A king of flesh and blood

Op-ed: If Netanyahu wants to return to TIME's 100 list, he must reinvent himself by making tough decisions

Finance Minister Yair Lapid has been selected as one of the 100 most influential people in the world in 2013 by TIME magazine. Lapid was the only Israeli on the list, while Prime Minister Benjamin Netanyahu – who was included on it in 2011 and 2012 – was left out.

 

What importance should we attribute to this choice? After all, the exact same paper selected Netanyahu as "King Bibi" only last year. The initial thought is that we shouldn't take this rating culture, which affects the world's most prestigious newspapers as well, too seriously. But wait a minute, Netanyahu himself took his "crowning" in 2012 very seriously. His office sent out a press release about the entire event as if he had just won the Nobel Prize in politics.

 

The prime minister's political rise began after all in the United States, when he was Israel's ambassador at the United Nations in the 1980s. His appearances on American media and enthusiastic reports by commentators there turned him into the political "star is born" here. Now, when he is fading there, what will be his status here?

 

So what should the prime minister conclude from the new TIME 100 list: The king is dead, long live the new king? And more importantly, what does Netanyahu plan to do? In the past, his response to image troubles was to reinvent himself.
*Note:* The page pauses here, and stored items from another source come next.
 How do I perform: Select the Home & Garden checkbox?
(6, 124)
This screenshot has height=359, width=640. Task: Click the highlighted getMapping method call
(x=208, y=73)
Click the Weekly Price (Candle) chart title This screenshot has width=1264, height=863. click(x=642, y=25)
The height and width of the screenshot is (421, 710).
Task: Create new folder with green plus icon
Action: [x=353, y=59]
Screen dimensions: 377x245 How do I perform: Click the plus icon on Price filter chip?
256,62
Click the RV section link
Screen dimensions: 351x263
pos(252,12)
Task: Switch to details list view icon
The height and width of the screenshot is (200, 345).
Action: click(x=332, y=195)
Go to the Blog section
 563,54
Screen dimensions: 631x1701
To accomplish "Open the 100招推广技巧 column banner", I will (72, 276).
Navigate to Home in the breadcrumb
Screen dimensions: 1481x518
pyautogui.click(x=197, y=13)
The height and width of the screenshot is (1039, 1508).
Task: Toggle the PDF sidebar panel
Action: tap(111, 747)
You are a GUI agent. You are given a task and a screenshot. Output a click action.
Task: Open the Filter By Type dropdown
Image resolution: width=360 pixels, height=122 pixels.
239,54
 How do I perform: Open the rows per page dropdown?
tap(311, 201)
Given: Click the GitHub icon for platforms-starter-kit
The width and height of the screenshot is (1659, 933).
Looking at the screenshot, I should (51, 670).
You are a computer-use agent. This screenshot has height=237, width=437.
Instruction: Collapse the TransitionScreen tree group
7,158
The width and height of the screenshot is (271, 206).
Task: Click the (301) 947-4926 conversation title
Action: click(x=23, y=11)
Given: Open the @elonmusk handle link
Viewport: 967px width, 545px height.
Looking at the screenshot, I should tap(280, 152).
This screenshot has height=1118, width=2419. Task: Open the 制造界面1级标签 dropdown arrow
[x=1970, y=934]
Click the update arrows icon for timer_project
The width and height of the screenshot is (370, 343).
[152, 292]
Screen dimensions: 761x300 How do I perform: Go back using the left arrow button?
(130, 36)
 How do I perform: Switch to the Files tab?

After he was defeated in the 1999 elections, we got the national politician who rises above political disputes. It's now time for another facelift.

 

This might explain why Netanyahu appeared on satirical television show "Eretz Nehederet" on Independence Day. So far, he has refused to take part in entertainment programs. Perhaps he saw an advantage in a slightly distant leadership. The man sitting on the hill.

 

Late Minister Dr. Yosef Burg once explained the difference between a mountain and a minister. "A mountain, the closer you get to it – the bigger it looks. A minister, the closer you get – the smaller it looks." Appearing on a satirical show is too intimate and could present the politician as a regular guy. Netanyahu has tried to build his image as being above the common folk.

 

Netanyahu wasn't born nice

"What's wrong with me?" Netanyahu must have asked himself when the two Facebook boys, Lapid and Bennett, who were never even Knesset members before, beat him in the elections. Can his biography, a two-time prime minister, be compared to that of those who served in the past as a television presenter and a high-tech man?

 

After responding affirmatively to the Hamlet-style question, to be or not to be, all that is left for him is to decide who to be. He chose to be Yair Lapid. Netanyahu, who is no stranger to any television trick, didn't think it would be too complicated. An easygoing appearance, some punch lines and self-deprecating humor, which could be prepared in advance with people who are proficient in this field, allegedly guaranteed a winning performance.

 

Netanyahu's problem is that he wasn't born nice. What seems as a natural flow of human warmth and love of fellowman with Clinton and Obama, who appeared on such programs, is perceived with Netanyahu as cold and calculated. From this point of view he is similar to Ehud Barak. They are both programmed and digital: RoboCop Barak and Transformer Netanyahu. We must also remember that the prime minister is already one of our older leaders, so his attempt to launch a new career as a comedian could be perceived as too late and perhaps even pathetic.

 

The new Netanyahu cannot settle for posing as a nice person. It didn't help Barak either when he appeared on "Eretz Nehederet" in the past, and he crashed in the 2009 elections. Netanyahu will have to reinvent himself in a field which he has found difficult so far: Making important political decisions. That is, if he wants to return to the TIME list of 100 most influential leaders.